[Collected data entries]
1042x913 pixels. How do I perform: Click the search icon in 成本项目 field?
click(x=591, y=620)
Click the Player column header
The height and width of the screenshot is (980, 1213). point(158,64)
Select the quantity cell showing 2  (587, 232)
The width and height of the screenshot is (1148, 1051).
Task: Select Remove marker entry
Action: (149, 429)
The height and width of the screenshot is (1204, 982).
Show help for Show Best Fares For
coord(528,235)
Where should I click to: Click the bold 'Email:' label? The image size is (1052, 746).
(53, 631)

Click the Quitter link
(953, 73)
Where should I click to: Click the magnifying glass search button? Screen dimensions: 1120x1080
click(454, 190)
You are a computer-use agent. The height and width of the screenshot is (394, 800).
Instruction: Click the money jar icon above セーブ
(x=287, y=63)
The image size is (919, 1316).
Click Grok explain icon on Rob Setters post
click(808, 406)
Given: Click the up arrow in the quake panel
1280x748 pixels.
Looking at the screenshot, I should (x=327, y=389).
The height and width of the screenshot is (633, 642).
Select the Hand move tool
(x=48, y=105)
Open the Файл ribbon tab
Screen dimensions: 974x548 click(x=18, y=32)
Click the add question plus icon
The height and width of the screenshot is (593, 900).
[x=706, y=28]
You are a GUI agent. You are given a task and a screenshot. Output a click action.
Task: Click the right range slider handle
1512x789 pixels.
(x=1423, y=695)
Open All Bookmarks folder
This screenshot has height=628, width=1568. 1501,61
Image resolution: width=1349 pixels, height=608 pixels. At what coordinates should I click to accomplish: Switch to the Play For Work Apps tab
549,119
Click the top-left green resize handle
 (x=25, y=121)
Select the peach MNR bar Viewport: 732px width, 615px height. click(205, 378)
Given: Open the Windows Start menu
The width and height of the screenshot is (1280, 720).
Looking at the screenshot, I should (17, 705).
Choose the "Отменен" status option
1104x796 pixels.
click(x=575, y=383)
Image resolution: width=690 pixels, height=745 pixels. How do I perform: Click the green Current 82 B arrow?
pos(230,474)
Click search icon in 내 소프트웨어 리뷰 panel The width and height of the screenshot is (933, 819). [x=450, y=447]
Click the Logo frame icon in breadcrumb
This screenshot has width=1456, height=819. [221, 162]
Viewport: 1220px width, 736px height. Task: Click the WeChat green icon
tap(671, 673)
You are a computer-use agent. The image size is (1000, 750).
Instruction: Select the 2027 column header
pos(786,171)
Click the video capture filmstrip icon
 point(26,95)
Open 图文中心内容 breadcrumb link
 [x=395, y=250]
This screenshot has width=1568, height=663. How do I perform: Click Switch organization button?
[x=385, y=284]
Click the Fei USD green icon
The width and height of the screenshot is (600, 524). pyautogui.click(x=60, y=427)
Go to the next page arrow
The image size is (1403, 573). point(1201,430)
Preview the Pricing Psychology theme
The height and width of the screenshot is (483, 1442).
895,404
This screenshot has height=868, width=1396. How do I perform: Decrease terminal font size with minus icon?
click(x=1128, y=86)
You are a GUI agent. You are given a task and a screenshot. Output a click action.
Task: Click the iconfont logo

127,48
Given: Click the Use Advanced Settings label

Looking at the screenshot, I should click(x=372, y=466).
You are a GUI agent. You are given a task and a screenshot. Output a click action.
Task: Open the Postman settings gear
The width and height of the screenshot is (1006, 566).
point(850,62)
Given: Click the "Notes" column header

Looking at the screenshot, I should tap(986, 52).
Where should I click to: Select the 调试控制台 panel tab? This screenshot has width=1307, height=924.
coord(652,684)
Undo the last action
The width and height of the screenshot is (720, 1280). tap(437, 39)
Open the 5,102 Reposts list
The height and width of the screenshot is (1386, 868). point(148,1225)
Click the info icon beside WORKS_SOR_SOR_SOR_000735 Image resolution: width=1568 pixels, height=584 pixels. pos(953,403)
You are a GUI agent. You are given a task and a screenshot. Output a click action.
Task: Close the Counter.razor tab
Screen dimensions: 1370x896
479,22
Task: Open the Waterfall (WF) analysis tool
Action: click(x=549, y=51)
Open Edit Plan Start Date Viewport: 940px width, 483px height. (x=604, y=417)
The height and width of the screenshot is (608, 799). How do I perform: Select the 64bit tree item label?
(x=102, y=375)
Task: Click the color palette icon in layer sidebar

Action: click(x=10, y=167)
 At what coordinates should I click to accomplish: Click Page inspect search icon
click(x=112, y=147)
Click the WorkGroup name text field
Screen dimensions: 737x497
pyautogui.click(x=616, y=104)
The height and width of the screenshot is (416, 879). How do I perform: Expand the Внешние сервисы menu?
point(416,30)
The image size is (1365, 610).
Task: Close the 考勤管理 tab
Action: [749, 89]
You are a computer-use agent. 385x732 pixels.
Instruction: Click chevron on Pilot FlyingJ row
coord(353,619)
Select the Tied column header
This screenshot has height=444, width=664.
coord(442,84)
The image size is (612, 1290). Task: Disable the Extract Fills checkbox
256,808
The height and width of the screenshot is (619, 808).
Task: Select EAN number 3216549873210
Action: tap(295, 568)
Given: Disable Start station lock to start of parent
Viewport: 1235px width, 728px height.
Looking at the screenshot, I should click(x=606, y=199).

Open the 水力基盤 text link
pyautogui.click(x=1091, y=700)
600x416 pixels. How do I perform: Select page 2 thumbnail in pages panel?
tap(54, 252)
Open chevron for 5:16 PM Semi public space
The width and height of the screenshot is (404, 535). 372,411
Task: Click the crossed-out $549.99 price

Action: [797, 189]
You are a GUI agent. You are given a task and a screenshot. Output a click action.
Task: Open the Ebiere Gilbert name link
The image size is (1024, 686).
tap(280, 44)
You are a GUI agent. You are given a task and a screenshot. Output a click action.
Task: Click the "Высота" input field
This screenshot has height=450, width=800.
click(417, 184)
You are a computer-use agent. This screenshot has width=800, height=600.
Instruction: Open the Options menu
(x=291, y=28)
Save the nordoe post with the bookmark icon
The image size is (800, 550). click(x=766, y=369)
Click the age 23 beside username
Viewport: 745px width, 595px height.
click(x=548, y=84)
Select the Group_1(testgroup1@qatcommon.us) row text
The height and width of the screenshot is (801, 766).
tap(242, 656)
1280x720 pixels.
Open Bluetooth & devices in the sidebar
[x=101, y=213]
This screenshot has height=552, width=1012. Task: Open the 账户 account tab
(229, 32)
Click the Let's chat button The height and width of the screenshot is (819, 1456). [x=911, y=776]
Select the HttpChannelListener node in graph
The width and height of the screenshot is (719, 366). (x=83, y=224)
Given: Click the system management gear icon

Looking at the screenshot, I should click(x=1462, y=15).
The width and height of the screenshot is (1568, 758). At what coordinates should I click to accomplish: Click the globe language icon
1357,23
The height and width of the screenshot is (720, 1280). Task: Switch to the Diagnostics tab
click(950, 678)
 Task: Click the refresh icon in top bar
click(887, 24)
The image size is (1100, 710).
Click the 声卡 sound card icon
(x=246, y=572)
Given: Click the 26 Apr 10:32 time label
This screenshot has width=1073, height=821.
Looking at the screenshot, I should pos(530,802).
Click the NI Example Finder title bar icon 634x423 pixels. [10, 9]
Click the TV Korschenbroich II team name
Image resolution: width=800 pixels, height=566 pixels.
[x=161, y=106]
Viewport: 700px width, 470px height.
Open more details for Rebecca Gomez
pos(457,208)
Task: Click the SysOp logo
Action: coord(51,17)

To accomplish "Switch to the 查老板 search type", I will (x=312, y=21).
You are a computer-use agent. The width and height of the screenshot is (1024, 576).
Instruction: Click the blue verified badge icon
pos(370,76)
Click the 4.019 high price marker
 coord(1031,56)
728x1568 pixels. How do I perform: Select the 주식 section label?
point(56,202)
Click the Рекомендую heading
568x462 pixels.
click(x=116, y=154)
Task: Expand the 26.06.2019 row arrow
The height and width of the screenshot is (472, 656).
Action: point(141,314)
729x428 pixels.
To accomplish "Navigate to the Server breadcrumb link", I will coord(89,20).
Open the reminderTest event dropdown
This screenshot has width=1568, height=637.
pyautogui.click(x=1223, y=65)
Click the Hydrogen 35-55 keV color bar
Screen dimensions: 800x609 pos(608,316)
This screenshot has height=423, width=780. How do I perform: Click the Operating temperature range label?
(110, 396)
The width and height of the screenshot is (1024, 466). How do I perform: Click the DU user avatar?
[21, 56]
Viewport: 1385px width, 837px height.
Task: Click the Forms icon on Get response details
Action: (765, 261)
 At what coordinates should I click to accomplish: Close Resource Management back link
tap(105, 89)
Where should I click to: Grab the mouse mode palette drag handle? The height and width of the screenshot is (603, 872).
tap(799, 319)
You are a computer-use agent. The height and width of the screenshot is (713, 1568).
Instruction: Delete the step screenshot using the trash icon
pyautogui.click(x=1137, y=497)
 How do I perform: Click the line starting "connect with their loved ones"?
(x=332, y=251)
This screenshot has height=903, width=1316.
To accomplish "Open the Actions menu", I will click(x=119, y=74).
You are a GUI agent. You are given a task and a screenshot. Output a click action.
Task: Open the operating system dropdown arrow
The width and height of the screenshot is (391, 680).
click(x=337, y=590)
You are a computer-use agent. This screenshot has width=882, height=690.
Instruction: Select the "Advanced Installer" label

Exercise goal:
From the records above, return each line that has the string "beside".

Final answer:
Click the info icon beside WORKS_SOR_SOR_SOR_000735 Image resolution: width=1568 pixels, height=584 pixels. pos(953,403)
Click the age 23 beside username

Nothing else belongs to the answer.